Sneaking forward, Adujan moved slowly, centimeter by centimeter, closer towards the quin pups. There were three of them, each the size of a large dog, still with their young coats, looking plush and soft. She wanted to pet and hug them, but Rain’s mount was having none of it, hissing at her whenever she approached. Zabu was his name, and he had a vicious temper and terrible breath, almost attacking her when she first drew near. She usually spent her free time with the quins, but in a month of travel, she had been unable to win Zabu’s trust or affection, denied the pleasure of holding a pup.

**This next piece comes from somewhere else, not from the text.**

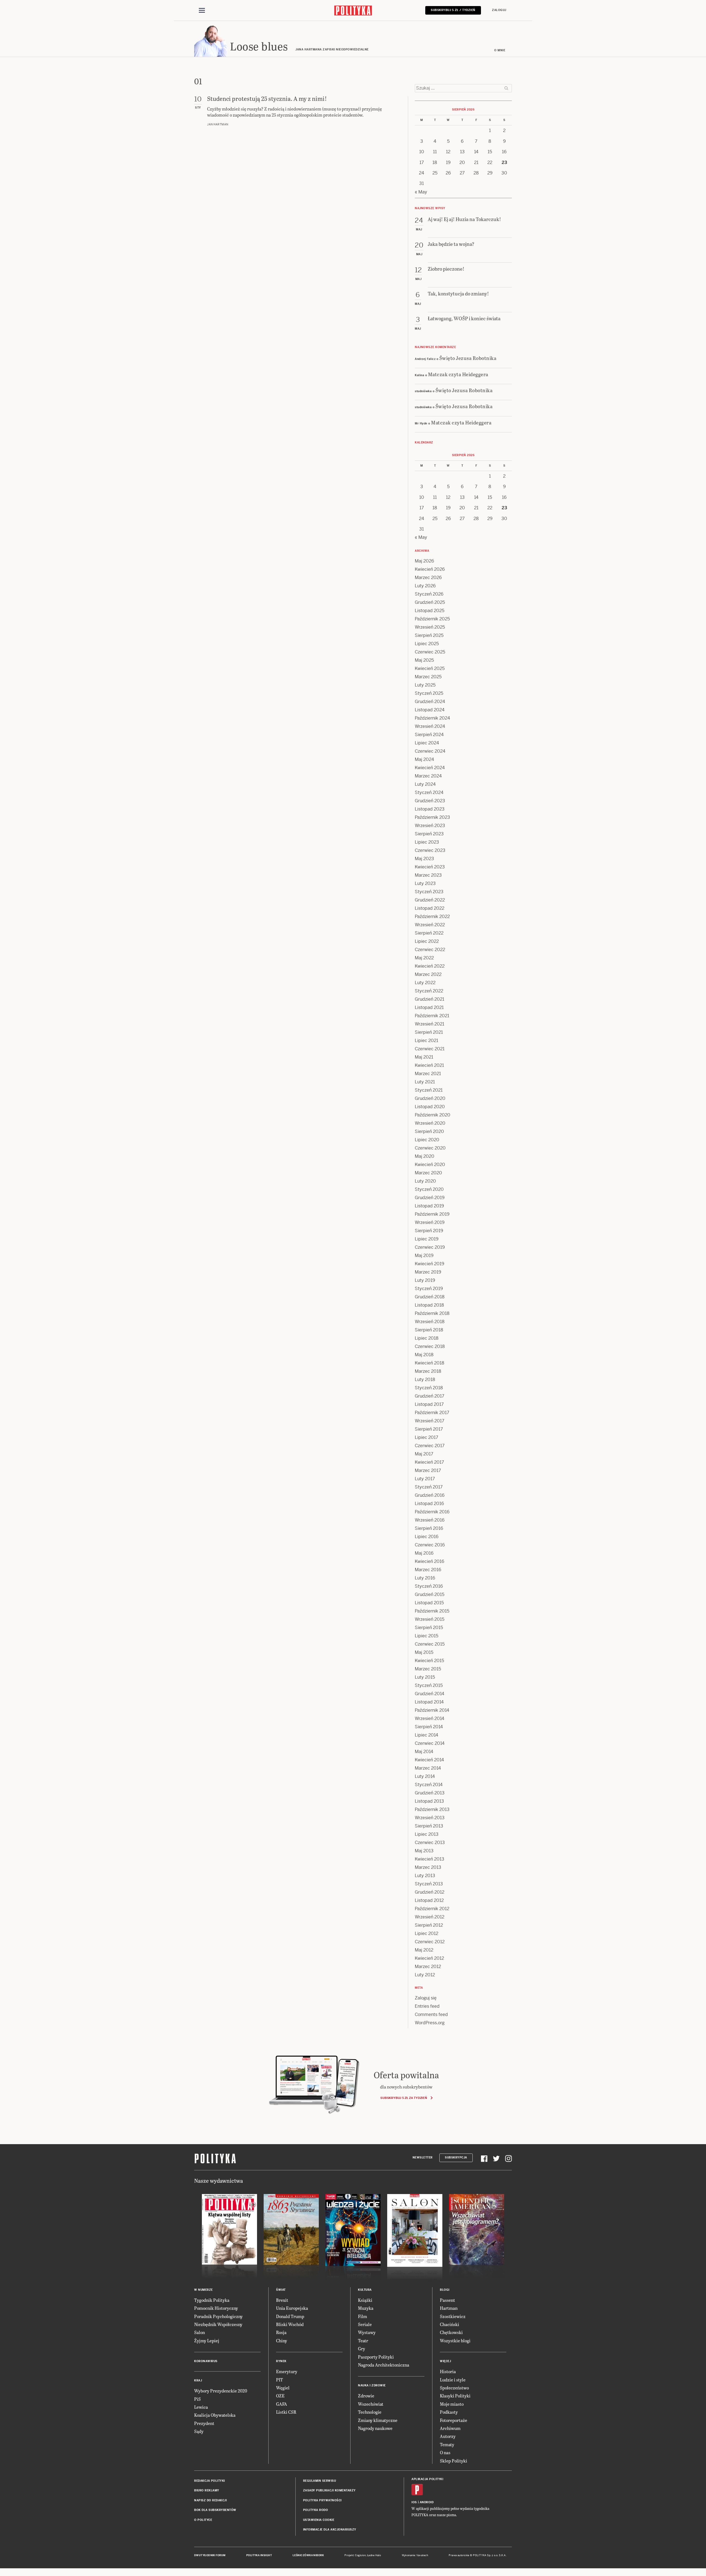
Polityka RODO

The hissing was getting louder, Zabu wary at her approach, and she froze, staring at his beady eyes. Roosequins were incredible animals, capable of using Heavenly Energy on instinct, tearing through armor like soft cheese with their sharp fangs and disemboweling talons. Swallowing her fear, she backed off slowly, trying not to panic at the threat contained within those beady brown eyes. Zabu bared his teeth at her, opening his mouth wide as if flexing his jaw, ready to tear flesh and bone. She had seen roosequin tear through flesh and it was a grisly sight, something she hoped to never experience firsthand.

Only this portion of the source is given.